**Available data:**
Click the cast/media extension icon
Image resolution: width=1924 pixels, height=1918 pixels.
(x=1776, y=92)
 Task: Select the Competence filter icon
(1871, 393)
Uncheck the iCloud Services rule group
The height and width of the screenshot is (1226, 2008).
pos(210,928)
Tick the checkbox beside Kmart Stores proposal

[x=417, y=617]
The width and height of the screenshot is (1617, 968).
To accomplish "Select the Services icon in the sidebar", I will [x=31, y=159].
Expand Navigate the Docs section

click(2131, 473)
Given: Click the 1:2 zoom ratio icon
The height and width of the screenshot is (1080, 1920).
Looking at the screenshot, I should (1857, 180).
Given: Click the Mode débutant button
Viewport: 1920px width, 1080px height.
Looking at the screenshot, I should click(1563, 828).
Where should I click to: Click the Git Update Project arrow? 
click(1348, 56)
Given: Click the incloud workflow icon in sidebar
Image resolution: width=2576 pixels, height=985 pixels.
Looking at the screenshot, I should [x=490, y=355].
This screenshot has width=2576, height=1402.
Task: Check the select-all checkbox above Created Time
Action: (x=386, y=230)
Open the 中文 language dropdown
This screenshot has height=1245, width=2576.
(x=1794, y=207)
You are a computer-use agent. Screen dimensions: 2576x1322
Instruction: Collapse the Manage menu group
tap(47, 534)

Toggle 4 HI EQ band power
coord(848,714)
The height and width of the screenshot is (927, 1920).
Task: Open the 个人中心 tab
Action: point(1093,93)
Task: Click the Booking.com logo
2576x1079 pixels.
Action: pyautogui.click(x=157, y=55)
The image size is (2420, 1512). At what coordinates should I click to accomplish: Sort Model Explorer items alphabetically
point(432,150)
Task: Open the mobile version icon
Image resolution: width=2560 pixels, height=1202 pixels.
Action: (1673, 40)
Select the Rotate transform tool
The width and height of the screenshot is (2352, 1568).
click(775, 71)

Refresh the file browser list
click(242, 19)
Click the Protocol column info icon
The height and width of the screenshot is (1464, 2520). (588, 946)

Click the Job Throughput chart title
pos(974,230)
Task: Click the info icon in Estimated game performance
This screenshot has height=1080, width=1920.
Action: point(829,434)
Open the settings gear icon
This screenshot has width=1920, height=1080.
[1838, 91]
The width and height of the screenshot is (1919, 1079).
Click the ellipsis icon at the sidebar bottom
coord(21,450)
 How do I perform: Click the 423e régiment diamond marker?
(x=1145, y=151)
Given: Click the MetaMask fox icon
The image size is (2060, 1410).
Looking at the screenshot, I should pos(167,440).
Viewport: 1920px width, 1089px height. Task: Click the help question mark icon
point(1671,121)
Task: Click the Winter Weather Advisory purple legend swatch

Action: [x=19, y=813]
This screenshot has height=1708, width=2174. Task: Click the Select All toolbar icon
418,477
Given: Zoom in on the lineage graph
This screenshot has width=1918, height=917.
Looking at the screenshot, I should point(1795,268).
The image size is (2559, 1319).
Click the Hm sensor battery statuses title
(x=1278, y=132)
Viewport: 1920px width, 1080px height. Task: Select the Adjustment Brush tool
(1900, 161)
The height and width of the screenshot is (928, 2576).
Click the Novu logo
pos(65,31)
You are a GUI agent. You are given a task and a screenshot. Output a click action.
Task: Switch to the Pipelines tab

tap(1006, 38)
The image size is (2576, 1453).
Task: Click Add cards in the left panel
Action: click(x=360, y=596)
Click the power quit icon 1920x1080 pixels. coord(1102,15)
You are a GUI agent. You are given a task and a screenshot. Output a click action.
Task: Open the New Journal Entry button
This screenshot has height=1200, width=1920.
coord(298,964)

**Problem details:**
Please repeat each entry. Keep every word the same.

**Worked solution:**
Click the cast/media extension icon
Image resolution: width=1924 pixels, height=1918 pixels.
(x=1776, y=92)
 Task: Select the Competence filter icon
(1871, 393)
Uncheck the iCloud Services rule group
The height and width of the screenshot is (1226, 2008).
pos(210,928)
Tick the checkbox beside Kmart Stores proposal

[x=417, y=617]
The width and height of the screenshot is (1617, 968).
To accomplish "Select the Services icon in the sidebar", I will [x=31, y=159].
Expand Navigate the Docs section

click(2131, 473)
Given: Click the 1:2 zoom ratio icon
The height and width of the screenshot is (1080, 1920).
Looking at the screenshot, I should (1857, 180).
Given: Click the Mode débutant button
Viewport: 1920px width, 1080px height.
Looking at the screenshot, I should click(1563, 828).
Where should I click to: Click the Git Update Project arrow? 
click(1348, 56)
Given: Click the incloud workflow icon in sidebar
Image resolution: width=2576 pixels, height=985 pixels.
Looking at the screenshot, I should [x=490, y=355].
This screenshot has width=2576, height=1402.
Task: Check the select-all checkbox above Created Time
Action: (x=386, y=230)
Open the 中文 language dropdown
This screenshot has height=1245, width=2576.
(x=1794, y=207)
You are a computer-use agent. Screen dimensions: 2576x1322
Instruction: Collapse the Manage menu group
tap(47, 534)

Toggle 4 HI EQ band power
coord(848,714)
The height and width of the screenshot is (927, 1920).
Task: Open the 个人中心 tab
Action: point(1093,93)
Task: Click the Booking.com logo
2576x1079 pixels.
Action: pyautogui.click(x=157, y=55)
The image size is (2420, 1512). At what coordinates should I click to accomplish: Sort Model Explorer items alphabetically
point(432,150)
Task: Open the mobile version icon
Image resolution: width=2560 pixels, height=1202 pixels.
Action: (1673, 40)
Select the Rotate transform tool
The width and height of the screenshot is (2352, 1568).
click(775, 71)

Refresh the file browser list
click(242, 19)
Click the Protocol column info icon
The height and width of the screenshot is (1464, 2520). (588, 946)

Click the Job Throughput chart title
pos(974,230)
Task: Click the info icon in Estimated game performance
This screenshot has height=1080, width=1920.
Action: point(829,434)
Open the settings gear icon
This screenshot has width=1920, height=1080.
[1838, 91]
The width and height of the screenshot is (1919, 1079).
Click the ellipsis icon at the sidebar bottom
coord(21,450)
 How do I perform: Click the 423e régiment diamond marker?
(x=1145, y=151)
Given: Click the MetaMask fox icon
The image size is (2060, 1410).
Looking at the screenshot, I should pos(167,440).
Viewport: 1920px width, 1089px height. Task: Click the help question mark icon
point(1671,121)
Task: Click the Winter Weather Advisory purple legend swatch

Action: [x=19, y=813]
This screenshot has height=1708, width=2174. Task: Click the Select All toolbar icon
418,477
Given: Zoom in on the lineage graph
This screenshot has width=1918, height=917.
Looking at the screenshot, I should point(1795,268).
The image size is (2559, 1319).
Click the Hm sensor battery statuses title
(x=1278, y=132)
Viewport: 1920px width, 1080px height. Task: Select the Adjustment Brush tool
(1900, 161)
The height and width of the screenshot is (928, 2576).
Click the Novu logo
pos(65,31)
You are a GUI agent. You are given a task and a screenshot. Output a click action.
Task: Switch to the Pipelines tab

tap(1006, 38)
The image size is (2576, 1453).
Task: Click Add cards in the left panel
Action: click(x=360, y=596)
Click the power quit icon 1920x1080 pixels. coord(1102,15)
You are a GUI agent. You are given a task and a screenshot. Output a click action.
Task: Open the New Journal Entry button
This screenshot has height=1200, width=1920.
coord(298,964)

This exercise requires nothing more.